This will become a Ruby implementation of the concepts embodied in Django's form objects. It is also an alternative to Rails' ActiveModel, with several advantages.
This is a play in 3 acts.
Using Virtus and Aequitas, define objects that support a given form, with typed attributes and validations appropriate to the given input use-case.
Form objects may be used to back a form that triggers work not directly related to any particular persistent model or to create or update several persistent resources.
These form objects correspond with the Django concept of the same name.
Any ORM can be supported by defining an adapter that reflects on a persistent model and generates a form object.

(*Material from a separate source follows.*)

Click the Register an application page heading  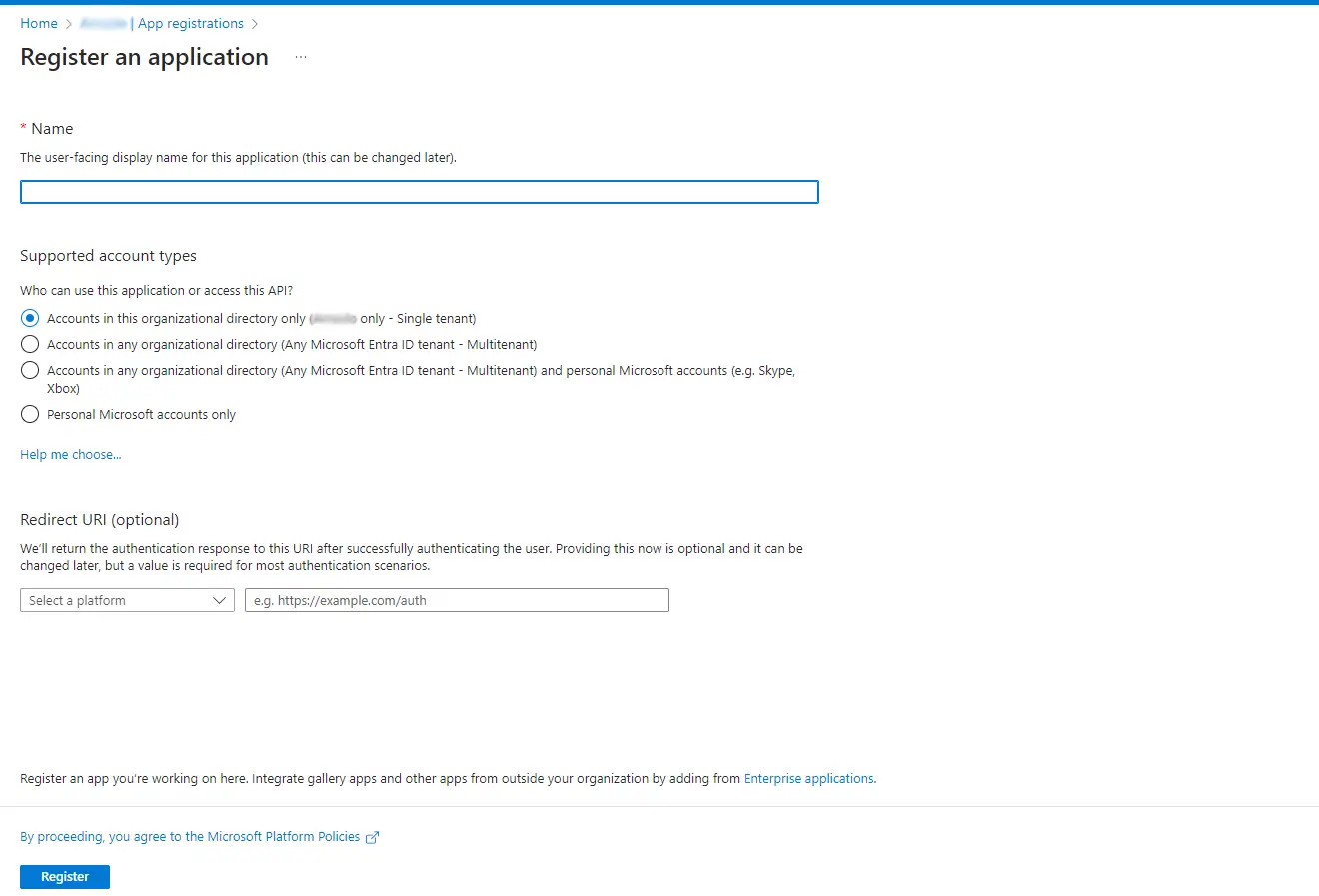click(144, 57)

The generated form object can be configured to:
-
accept a specified subset of the persistent model's total fields (subsumes
attr_accessible
functionality). -
validate according to the model or differently (subsumes many uses of contextual validations)
-
build nested/dependent objects from a single form.
TODO: How to support related objects remains to be defined.
This should eventually encompass both 'Embedded Value' and
accepts_nested_attributes
use-cases
- serve as a home for business logic around a given data interaction (eg., Forms::UserSignup, which could create a User and send a welcome message)
Form builders will be initialized with a form object and will reflect on the attributes defined for it. Each form object has a 1-to-1 mapping with a given form (input use-case), so the form builder can be a simple implementation of the Builder pattern.
The first form builder will produce minimal but valid HTML4 form markup. A future HTML5 form builders will emit markup using HTML5 date/time/number/url, etc elements (with min/max/step/pattern attributes), and could also include data attributes to configure (arbitrarily complex) client-side validation logic.
Thanks to Django for the useful abstraction to steal.
Inspired by a remark from Yehuda Katz's presentation at GoGaRuCo 2011.